For the record, GNAT does not permit any of the codes AA, B5, BA in identifiers.
I have no intention of changing this unless someone thinks this incompatibility with
Ada 95 is *really* important, it's of course an acceptable incompatibility (something
that was illegal becoming legal), but to what purpose? None of these three symbols

(MICRO SIGN, FEMININE ORDINAL INDICATOR, MASCULINE ORDINAL INDICATOR)

are reasonable in identifiers.

Yes, once we stray outside the Latin-1, all sorts of bizarre characters are valid in
identifiers, but let's keep the basic 256 character set free of such oddity!!!

****************************************************************

From: Bob Duff
Sent: Friday, July 9, 2010  6:00 PM

> For the record, GNAT does not permit any of the codes AA, B5, BA in
> identifiers.
> I have no intention of changing this unless someone thinks this
> incompatibility with Ada 95 is *really* important, it's of course an
> acceptable incompatibility (something that was illegal becoming
> legal), but to what purpose?

Illegal-->legal is not called an "incompatibility";
it's called a "language extension".

I don't care one way or the other what we do, so long as you don't call it an
incompatibility.  ;-)

****************************************************************

From: Robert Dewar
Sent: Friday, July 9, 2010  6:07 PM

> I don't care one way or the other what we do, so long as you don't
> call it an incompatibility.  ;-)

Fair enough, but I like to regard "language extension"
as the implementation of something useful, not the accidental permitting of
something silly :-)

I would be embarrassed to call this a language extension

>> (MICRO SIGN, FEMININE ORDINAL INDICATOR, MASCULINE ORDINAL INDICATOR)
>>
>> are reasonable in identifiers.
>>
>> Yes, once we stray outside the Latin-1, all sorts of bizarre
>> characters are valid in identifiers, but let's keep the basic 256
>> character set free of such oddity!!!

Are you really neutral on this, do you think it is rasonable to allow thse three
symbols (I can't bring myself to call them letters) in identifiers.

And wouldn't you find it a bit weird for a Latin-1 character that is classified
neither as a letter nor a digit by Ada.Characters.Handling was allowed in
identiiers???

****************************************************************

From: Randy Brukardt
Sent: Friday, July 9, 2010  6:49 PM

> Are you really neutral on this, do you think it is rasonable to allow
> thse three symbols (I can't bring myself to call them letters) in
> identifiers.


The problem here is determining what is a letter. Either we can depend on the
definitions given by the character set standards (that is ISO/IEC 10646:2003) or
we can invent our own. Depending on the character set standard means that we're
going to have incompatibilities and extensions every time those standards change
(add new characters, for instance). While we can stick with a particular version
of a standard for a while, eventually we'll need to update the reference to it.

→ Source data

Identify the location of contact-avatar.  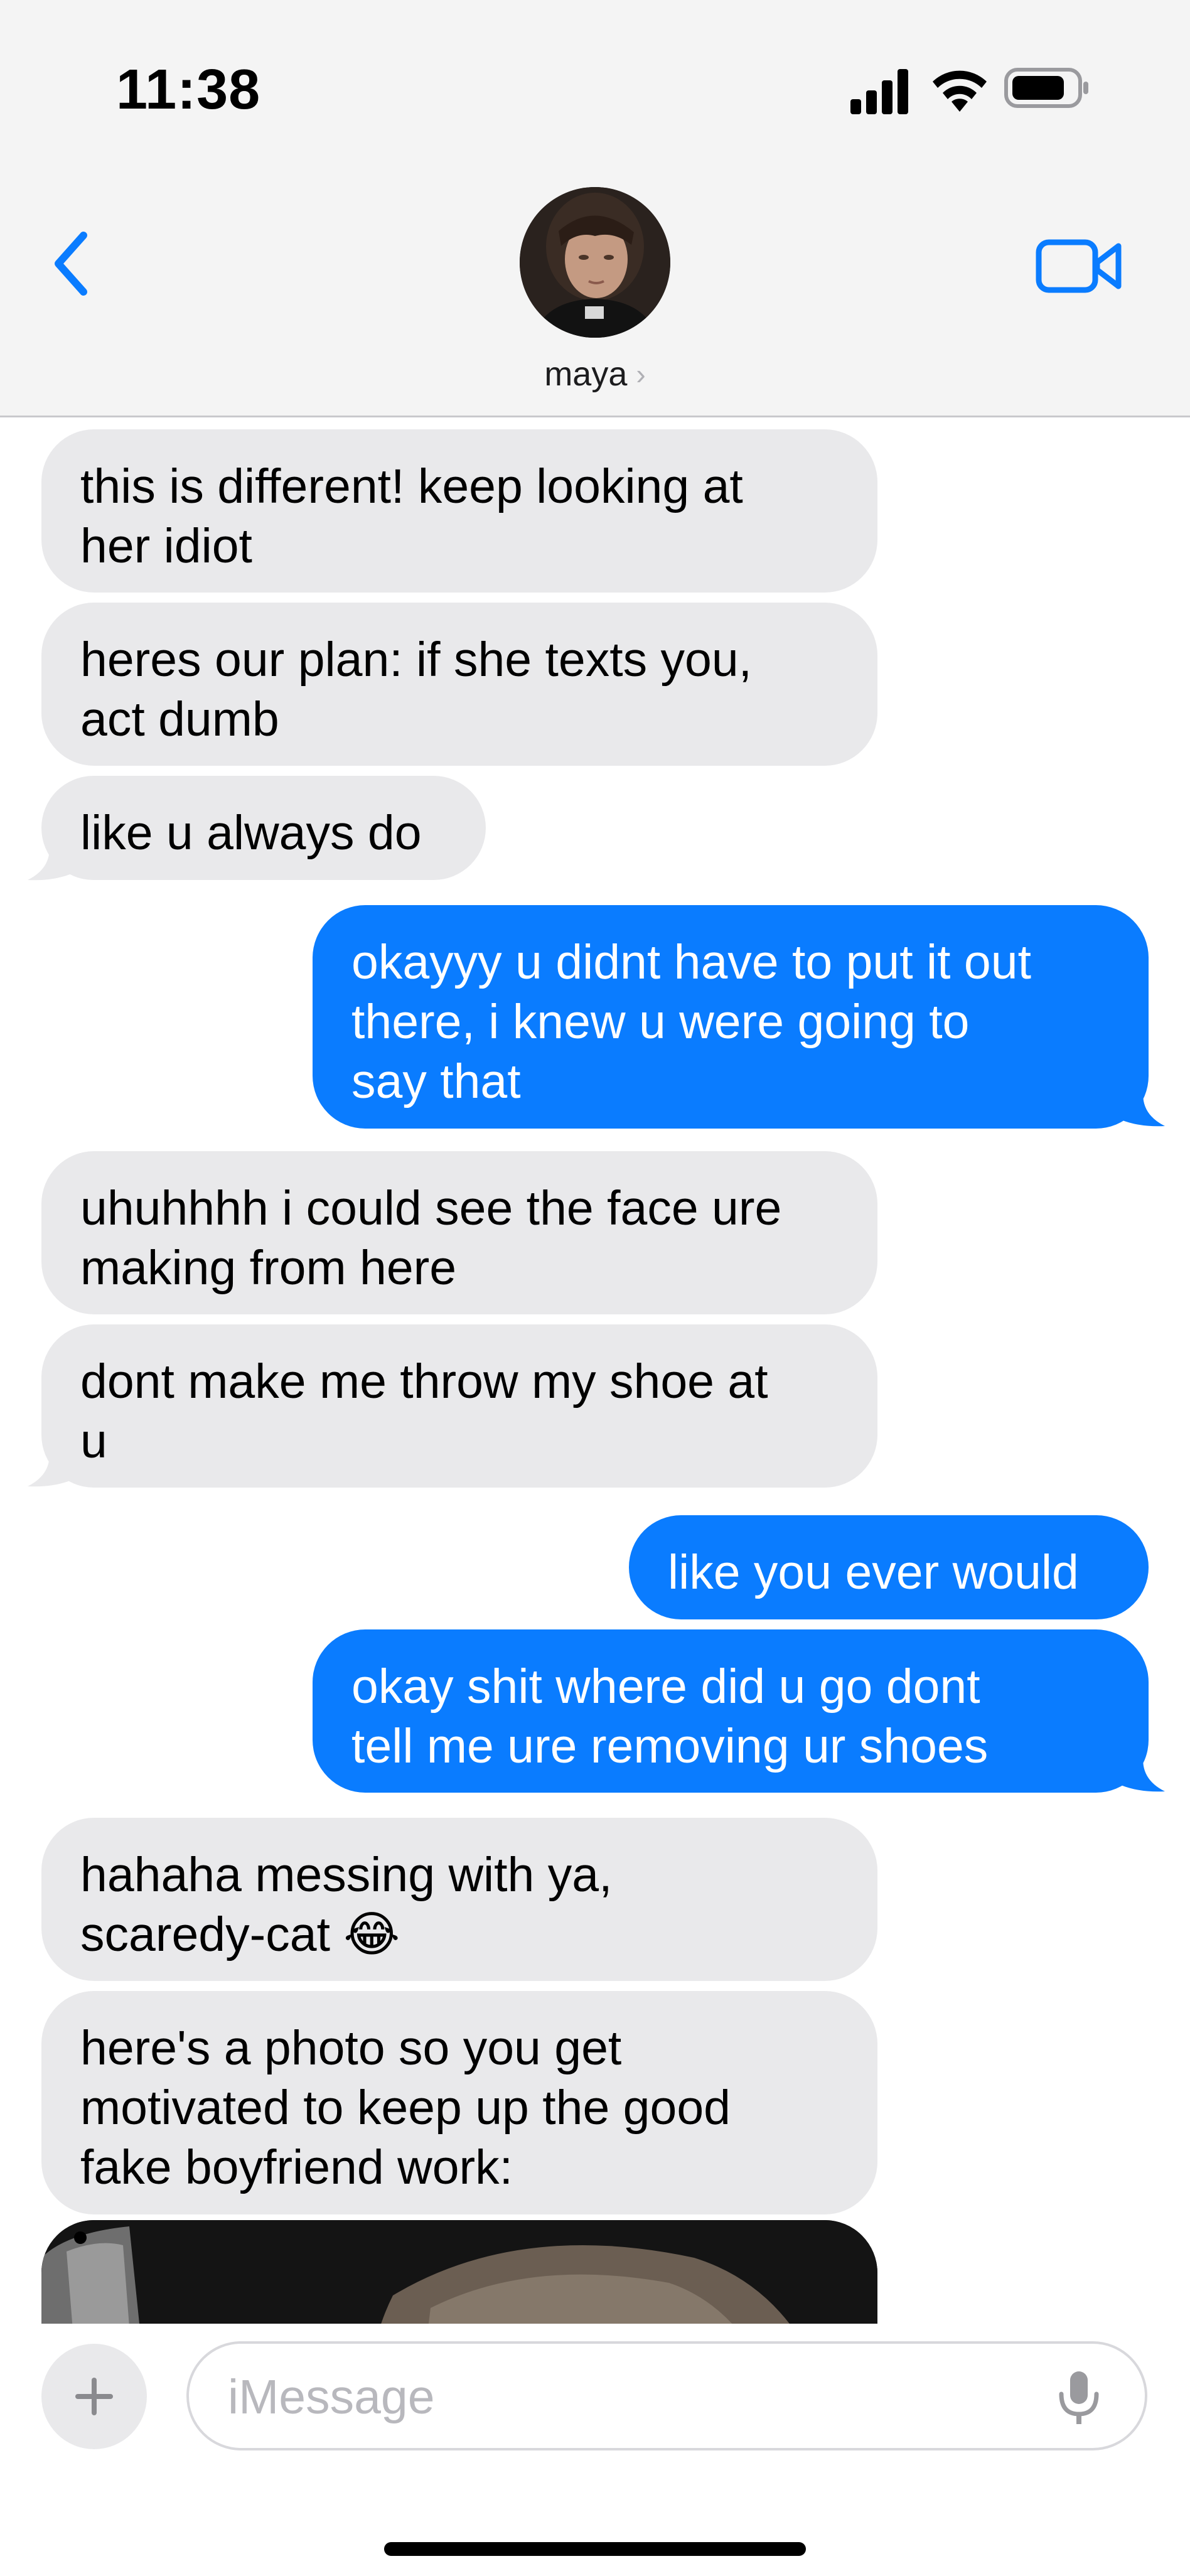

--

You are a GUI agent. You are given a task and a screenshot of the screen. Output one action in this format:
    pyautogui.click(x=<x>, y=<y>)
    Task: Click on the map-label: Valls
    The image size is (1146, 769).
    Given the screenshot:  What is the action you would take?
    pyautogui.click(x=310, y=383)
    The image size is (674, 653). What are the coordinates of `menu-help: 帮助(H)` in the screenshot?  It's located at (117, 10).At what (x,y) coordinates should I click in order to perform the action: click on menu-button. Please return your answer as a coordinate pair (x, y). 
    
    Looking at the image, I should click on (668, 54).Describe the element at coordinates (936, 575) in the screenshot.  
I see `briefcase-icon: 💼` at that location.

--

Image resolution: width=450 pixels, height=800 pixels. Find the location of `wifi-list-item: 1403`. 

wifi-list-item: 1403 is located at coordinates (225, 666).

→ The problem
Please list every character name that appears in parentheses in the Ada identifiers discussion.

→ Expected answer
MICRO SIGN, FEMININE ORDINAL INDICATOR, MASCULINE ORDINAL INDICATOR